KEY CONCEPTS LEARNED

  • Main Concepts
    • Data science skills and public policy knowledge are often used in tandem, the latter of which inherently possesses massive quantifiable and qualitative data, so data science concepts and tools are important to clean, wrangle, and make all the big data easier to understand for people who are familiar with the technical and political intricacies behind them, and especially for people who are unfamiliar with it all. Communicating this crossover is crucial to inform constituents and government representatives on existing or creating local, state, and/or federal legislation.
    • Reproducible research is important, which means consistent and concise documentation, relevant file and variable naming, pushing updates with change comments. A little goes a long way, commit little changes constantly to avoid large commits that take time to look through and debug.
    • Applying technical skills to public issues, which not only means making details as transparent as possible, but also utilizing accessible and open-source software and other tools that many communities and individuals can use and pull from.
  • Technical Skills
    • Syntax and semantic familiarity with R and Markdown
    • Keeping track of folder paths for organization.
    • Consistent notation in script files for documentation.
    • Crafting relevant and readable variable names for external audiences.
    • Repitition is the mother of learning for programming languages.

CODING TECHNIQUES

  • “group_by()” and “summarize()” functions go hand-in-hand to essentially isolate specific pockets of data within the tables and derive certain calculations from them, like averages, medians, standard deviations, etc.
  • “select()” and “filter()” functions are for columns and rows, respectively, and are inverted in ArcGIS.
  • “mutate()” function is used to create new variables, specifically new columns or modifying existing columns in data frames.
  • Quarto combines multiple languages and makes it readable, so familiarity with using Markdown to format websites and communicate visualization and data is important. Don’t shy away from playing with bold, italics, embedding links and images, etc. to refine portfolio design.

QUESTIONS & CHALLENGES

  • What happens in the background when rendering in Quarto, why can’t the website be deployed just from the GitHub website? Is it to establish the “docs” folder when doing it locally, because there was an error where the folder didn’t exist when trying to publish the portfolio just from the website.
  • Need more practice with understanding local and GitHub file structures and how they relate to one another as well as R functions.
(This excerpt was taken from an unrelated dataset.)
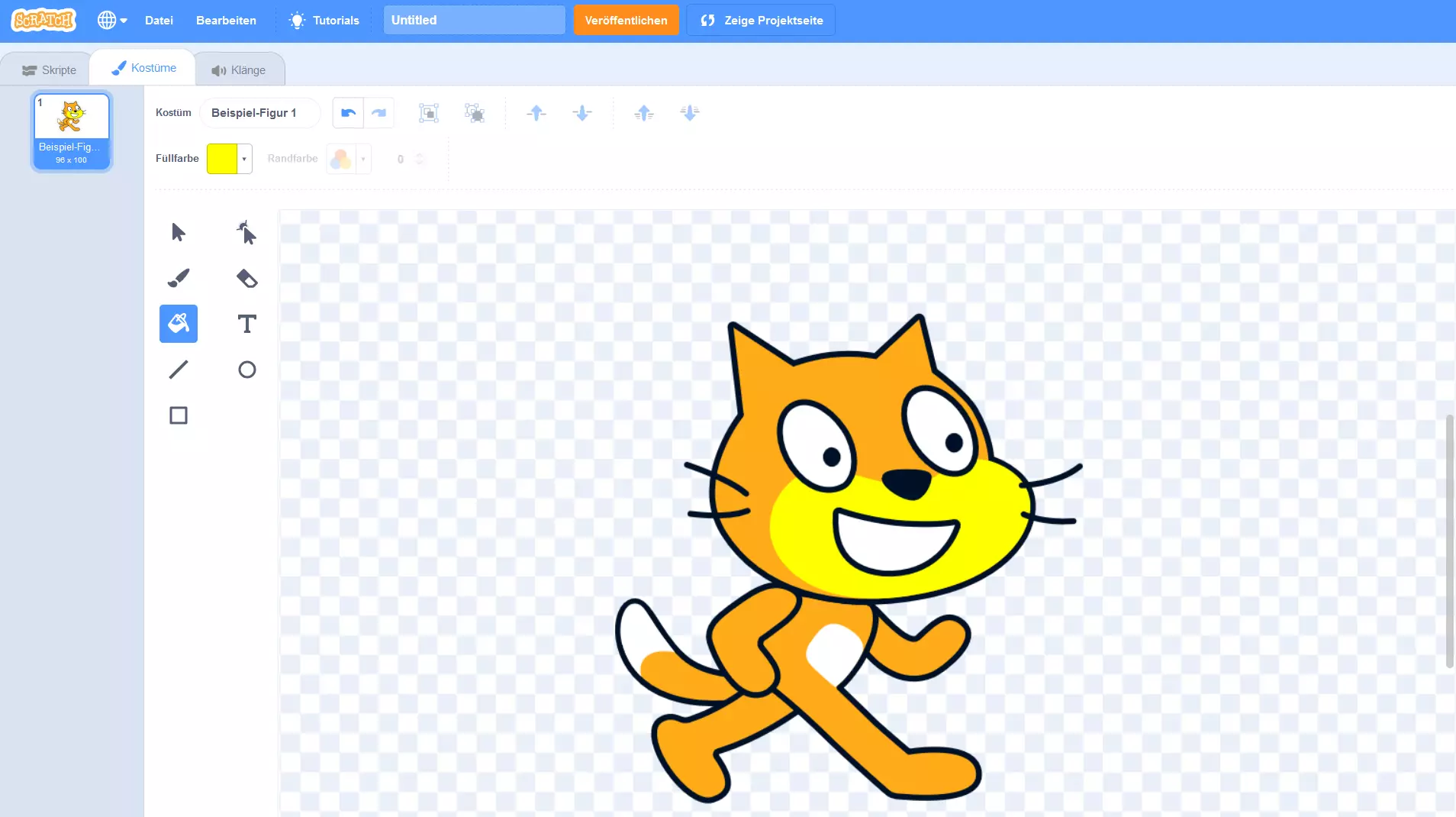Bring the selection fully forward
There’s a basic understanding with coding syntax and semantics, but what complexities occur in the background with data storage and the abstractness of it?

CONNECTIONS TO POLICY

  • There’s a great potential for using predictive analytics to provide useful information and turn it into public-serving action, but they’re also tools that can be purposefully or unintentionally misused to exacerbate biases and existing social stratification, like predictive analytics for crime and policing.
  • Data science is useful for cleaning raw data, which will inevitably be collected in massive numbers due to the inherently large nature of cities and people.

REFLECTION

  • The most interesting part was adjusting and troubleshooting conflicts and errors encountered with GitHub, R, and Markdown, which is integral to real-life circumstances using data science tools.
  • Individually using GitHub will provide the skills to collaboratively work on it with others, because applying these skills is often done in a group due to the collective nature of public and urban policy, and if not in a group, it will inevitably be shared with an audience.
  • Trial and error is central to learning programming languages and holistically understanding how different data, files, and functions tie-in and work together. When coming across issues with getting the notes page to publish and show, much of the journey was adjusting file locations and syntax around the .qmd and .yml files.